In 2002, El Gran Com­bo cel­e­brat­ed their 40th anniver­sary with two sold-out con­certs at the Ruben Rodríguez Col­i­se­um in Bayamón, Puer­to Rico. This cel­e­bra­tion spawned a renowned album that was rec­og­nized as one of the best of the year. A year lat­er, in 2003, they received a Grammy[11] for Best Trop­i­cal Album. Among oth­er musi­cians, they are one of the “endur­ing super­stars of the island”[12]


As of 2006, the orches­tra has released over 40 albums or CD’s, and it has received many awards, includ­ing gold­en albums, a “Cal­en­dario de Pla­ta” in Mex­i­co, a “Gold­en Com­bo” in Colom­bia, a Paoli Award in their native Puer­to Rico, an hon­or­able dis­tinc­tion in Spain and count­less others.
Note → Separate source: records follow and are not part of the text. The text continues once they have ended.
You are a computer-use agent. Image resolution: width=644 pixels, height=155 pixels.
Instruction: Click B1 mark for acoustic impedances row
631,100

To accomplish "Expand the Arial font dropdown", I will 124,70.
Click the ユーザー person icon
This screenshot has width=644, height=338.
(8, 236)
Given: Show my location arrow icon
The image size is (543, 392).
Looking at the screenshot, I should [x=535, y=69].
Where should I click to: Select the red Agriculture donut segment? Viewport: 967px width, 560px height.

In 2006, they released their lat­est album titled Arroz con Habichuela (“Rice and Beans”). It has already spawned three hit sin­gles. The first one titled “No Hay Man­era” (“There’s No Way”), the title song, and “Si La Vez Por Ahí”.


Around 2006, Rafael Ithi­er became ill and decid­ed to take a back seat for live per­for­mances and although he most­ly still tours with the band, Ithi­er is just con­duct­ing the com­bo rather than play­ing the piano, how­ev­er he is still very much the band­leader of the group. Willie Sote­lo has tak­en the place of Ithi­er on the piano and has also tak­en on some of the trav­el man­age­ment duties as well.


In 2007, El Gran Com­bo per­formed two mas­sive con­certs at the José Miguel Agrelot Col­i­se­um to cel­e­brate their 45th anniversary.


In 2010, two trib­ute albums were released, one by for­mer mem­ber Andy Mon­tañez and anoth­er by the bank Ban­co Pop­u­lar, as part of their annu­al music series.


In August 2011, El Gran Com­bo rewrote the lyrics to their own hit “No Hago Más Ná”, or “I Don’t Do Any­thing Else” that sang in satire about the day of a lazy per­son to a more pos­i­tive “Echar Pa’lante” or “Mov­ing For­ward” which sang about the virtues of going to work. They also released a video with a pos­i­tive intro­duc­to­ry mes­sage which showed clips of work­ing peo­ple in sim­i­lar­i­ties with them play­ing instruments.


The group is still going strong and work­ing con­tin­u­ous as the moniker says La Uni­ver­si­dad de la Sal­sa (The Uni­ver­si­ty of Sal­sa) and as a uni­ver­si­ty it shall always continue.